@Carlos: I use the Auto mode, A for amateur.
The question of decision making process in photography is interesting. Lets say do you agree that the unsung heroes who created Kodachrome should be given credit in every masterpiece that was shot using Kodachrome? Do you think every Salgado book should give credit to all the people behind Tri-X in Kodak? Because it was not photographers who came with these famous films, it was some unsung quiet dudes working in complete obscurity that created those films.
Similarly the modern DSLR is an extremely complicated computer that is made to be used even by a complete computer illiterate person, but lets say if that illiterate person turns out to be a great photographer and wins an award or something, should he give credit to the engineers in the company where his camera was made? And these examples can go on ad nauseum.

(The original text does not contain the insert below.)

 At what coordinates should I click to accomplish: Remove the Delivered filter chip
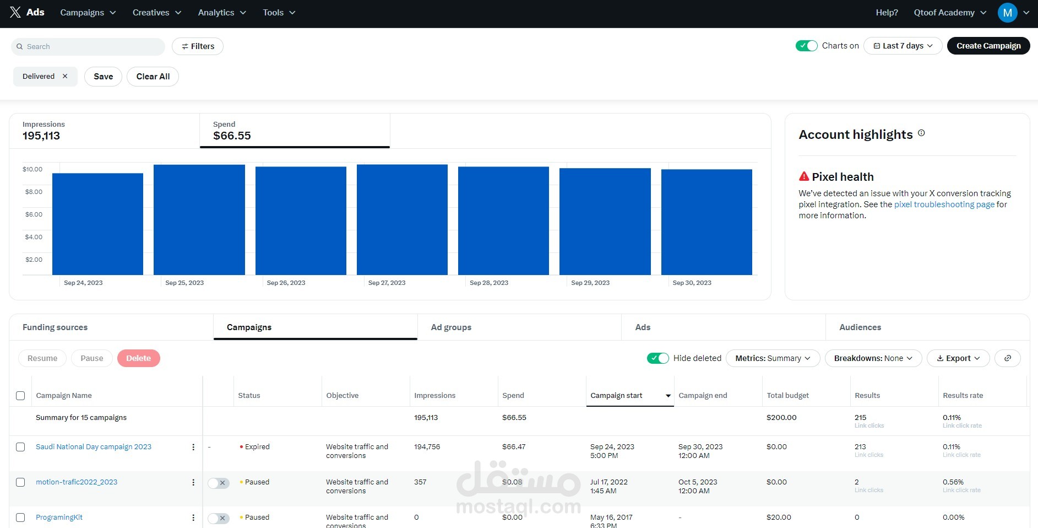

The point I'm trying to make is that every decision about the technology that a photographer needs to make a photograph with is already decided by someone else. A photographer's decision is simply an act of pointing at something and clicking. even what happens in post processing is already decided by someone else.
So, the notion of decision making is very tricky, and its incredibly arrogant of a photographer to think of himself as the sole creator of a picture. And those who think using their teeth is a better method to open a knot rather than their fingers are simply fooling themselves, and taking false pride at something that is after all the result of work by engineers spending thousand of hours on research.
A photographer uses a lot of technology and the hard work of others to point at a subject and take a picture. How he uses all that technology and effort of others to make a picture is his part. Otherwise, to be a true photographer one should design and make one's own camera, post processing software, printing machine and ink.